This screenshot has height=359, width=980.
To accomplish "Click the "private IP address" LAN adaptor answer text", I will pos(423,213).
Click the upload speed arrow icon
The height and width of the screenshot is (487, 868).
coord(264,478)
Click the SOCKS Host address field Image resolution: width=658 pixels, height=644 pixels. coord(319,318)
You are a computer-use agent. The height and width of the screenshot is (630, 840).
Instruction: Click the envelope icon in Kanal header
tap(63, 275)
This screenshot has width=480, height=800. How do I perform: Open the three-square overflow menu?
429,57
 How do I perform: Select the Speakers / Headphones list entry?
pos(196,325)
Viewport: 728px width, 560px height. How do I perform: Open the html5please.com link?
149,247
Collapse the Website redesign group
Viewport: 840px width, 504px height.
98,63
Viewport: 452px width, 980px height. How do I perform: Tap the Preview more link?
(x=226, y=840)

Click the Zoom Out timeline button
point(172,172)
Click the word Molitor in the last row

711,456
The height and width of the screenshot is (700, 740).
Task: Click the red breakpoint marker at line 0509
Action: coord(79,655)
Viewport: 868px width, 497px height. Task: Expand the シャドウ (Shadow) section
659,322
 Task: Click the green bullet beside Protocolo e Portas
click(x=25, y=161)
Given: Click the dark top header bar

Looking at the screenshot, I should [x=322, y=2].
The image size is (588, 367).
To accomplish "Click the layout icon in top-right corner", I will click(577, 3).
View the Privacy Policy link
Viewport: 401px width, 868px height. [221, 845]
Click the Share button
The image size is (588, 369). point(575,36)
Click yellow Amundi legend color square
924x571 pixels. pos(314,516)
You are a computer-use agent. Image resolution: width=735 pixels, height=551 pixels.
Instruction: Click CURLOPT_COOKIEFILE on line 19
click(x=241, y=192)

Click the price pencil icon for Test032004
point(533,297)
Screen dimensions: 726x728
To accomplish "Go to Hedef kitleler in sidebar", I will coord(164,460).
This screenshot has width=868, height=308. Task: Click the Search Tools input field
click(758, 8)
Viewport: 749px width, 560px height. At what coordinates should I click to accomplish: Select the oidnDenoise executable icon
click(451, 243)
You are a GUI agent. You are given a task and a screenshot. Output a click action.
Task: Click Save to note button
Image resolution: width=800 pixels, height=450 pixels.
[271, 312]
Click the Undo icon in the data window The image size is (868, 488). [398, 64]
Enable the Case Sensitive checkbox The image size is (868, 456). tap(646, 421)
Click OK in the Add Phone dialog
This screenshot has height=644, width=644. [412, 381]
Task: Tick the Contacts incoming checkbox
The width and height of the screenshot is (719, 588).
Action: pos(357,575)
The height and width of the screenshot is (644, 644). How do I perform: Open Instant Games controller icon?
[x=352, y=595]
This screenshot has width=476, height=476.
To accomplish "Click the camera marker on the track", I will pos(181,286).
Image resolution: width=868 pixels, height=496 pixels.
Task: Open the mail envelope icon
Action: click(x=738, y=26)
· · · · ·
The answer must be the full listing, returned exactly as given.

• Response area:
This screenshot has height=359, width=980.
To accomplish "Click the "private IP address" LAN adaptor answer text", I will pos(423,213).
Click the upload speed arrow icon
The height and width of the screenshot is (487, 868).
coord(264,478)
Click the SOCKS Host address field Image resolution: width=658 pixels, height=644 pixels. coord(319,318)
You are a computer-use agent. The height and width of the screenshot is (630, 840).
Instruction: Click the envelope icon in Kanal header
tap(63, 275)
This screenshot has width=480, height=800. How do I perform: Open the three-square overflow menu?
429,57
 How do I perform: Select the Speakers / Headphones list entry?
pos(196,325)
Viewport: 728px width, 560px height. How do I perform: Open the html5please.com link?
149,247
Collapse the Website redesign group
Viewport: 840px width, 504px height.
98,63
Viewport: 452px width, 980px height. How do I perform: Tap the Preview more link?
(x=226, y=840)

Click the Zoom Out timeline button
point(172,172)
Click the word Molitor in the last row

711,456
The height and width of the screenshot is (700, 740).
Task: Click the red breakpoint marker at line 0509
Action: coord(79,655)
Viewport: 868px width, 497px height. Task: Expand the シャドウ (Shadow) section
659,322
 Task: Click the green bullet beside Protocolo e Portas
click(x=25, y=161)
Given: Click the dark top header bar

Looking at the screenshot, I should [x=322, y=2].
The image size is (588, 367).
To accomplish "Click the layout icon in top-right corner", I will click(577, 3).
View the Privacy Policy link
Viewport: 401px width, 868px height. [221, 845]
Click the Share button
The image size is (588, 369). point(575,36)
Click yellow Amundi legend color square
924x571 pixels. pos(314,516)
You are a computer-use agent. Image resolution: width=735 pixels, height=551 pixels.
Instruction: Click CURLOPT_COOKIEFILE on line 19
click(x=241, y=192)

Click the price pencil icon for Test032004
point(533,297)
Screen dimensions: 726x728
To accomplish "Go to Hedef kitleler in sidebar", I will coord(164,460).
This screenshot has width=868, height=308. Task: Click the Search Tools input field
click(758, 8)
Viewport: 749px width, 560px height. At what coordinates should I click to accomplish: Select the oidnDenoise executable icon
click(451, 243)
You are a GUI agent. You are given a task and a screenshot. Output a click action.
Task: Click Save to note button
Image resolution: width=800 pixels, height=450 pixels.
[271, 312]
Click the Undo icon in the data window The image size is (868, 488). [398, 64]
Enable the Case Sensitive checkbox The image size is (868, 456). tap(646, 421)
Click OK in the Add Phone dialog
This screenshot has height=644, width=644. [412, 381]
Task: Tick the Contacts incoming checkbox
The width and height of the screenshot is (719, 588).
Action: pos(357,575)
The height and width of the screenshot is (644, 644). How do I perform: Open Instant Games controller icon?
[x=352, y=595]
This screenshot has width=476, height=476.
To accomplish "Click the camera marker on the track", I will pos(181,286).
Image resolution: width=868 pixels, height=496 pixels.
Task: Open the mail envelope icon
Action: click(x=738, y=26)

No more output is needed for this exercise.